The Touro Synagogue or Congregation Jeshuat Israel (Hebrew: קהל קדוש ישועת ישראל) is a synagogue built in 1763 in Newport, Rhode Island. It is the oldest synagogue building still standing in the United States, the only surviving synagogue building in the U.S. dating to the colonial era, and the oldest surviving Jewish synagogue building in North America. In 1946, it was declared a National Historic Site.Before you head to Newport, plan trip itinerary details with our user-friendly Newport travel planner, to make sure you see all that Newport has to offer, including Touro Synagogue.
The first congregation was made up of Sephardic Jews, who are believed to have come via the West Indies, where they participated in the triangular trade along with Dutch and English settlements. They practiced a Spanish and Portuguese Jewish liturgy and ritual. Later some early Ashkenazim joined the congregation. In the late eighteenth century, when warfare threatened, the congregation transferred the deed and Torah scrolls to Congregation Shearith Israel in New York for safekeeping. In the late 19th century, the congregation was primarily Ashkenazim, but they continued to practice the Sephardic liturgy at the synagogue.
In 2012 the two congregations went to court to try to resolve which owned the synagogue and its contents, as the Newport congregation wanted to sell some items to raise money for restoration of the building. In 2017 the United States Court of Appeals for the First Circuit ruled that the New York congregation owned it; as the US Supreme Court declined to hear the case, this ruling stands.
Touro Synagogue reviews
I learned history from this experience that I never knew before. Fascinating! A must see if you have an interest in American history. more »
You do not have to be Jewish to appreciate the history associated with this colonial building. The tour guide can answer any of your questions but tells you of the history that propelled the... more »
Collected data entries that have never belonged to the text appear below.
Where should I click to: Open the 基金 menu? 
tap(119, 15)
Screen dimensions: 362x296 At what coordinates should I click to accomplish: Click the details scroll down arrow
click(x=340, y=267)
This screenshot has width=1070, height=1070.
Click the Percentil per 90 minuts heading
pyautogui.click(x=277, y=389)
Must stop in Newport for any history buff. This is the oldest synagogue in the United States. An interaction here in the 1700s between the congregation and President George Washington helped establish freedom of religion in the United States. There is a small admission fee. It gets you into the synagogue, the grounds, andva very well-done museum. Note: there is NO on-site parking.
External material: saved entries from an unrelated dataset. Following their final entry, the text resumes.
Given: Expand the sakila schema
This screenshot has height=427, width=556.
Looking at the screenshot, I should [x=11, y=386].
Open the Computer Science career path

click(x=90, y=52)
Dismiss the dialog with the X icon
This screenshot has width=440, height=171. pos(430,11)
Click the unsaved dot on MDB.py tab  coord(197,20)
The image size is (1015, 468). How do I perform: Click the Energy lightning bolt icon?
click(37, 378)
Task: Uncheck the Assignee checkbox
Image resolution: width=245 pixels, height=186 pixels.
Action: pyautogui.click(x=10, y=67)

Amazing visit. We did the informal tour but the guide inside (Deborah, I believe) was informative and knowledgeable. She gave a great overview of the history and allowed us to ask as many questions as we wanted. Such a fascinating place with great history. Definitely worth the visit -- make sure to also check out the exhibits in the building where you buy tickets and grab a copy of the Washington Letter (so cool!).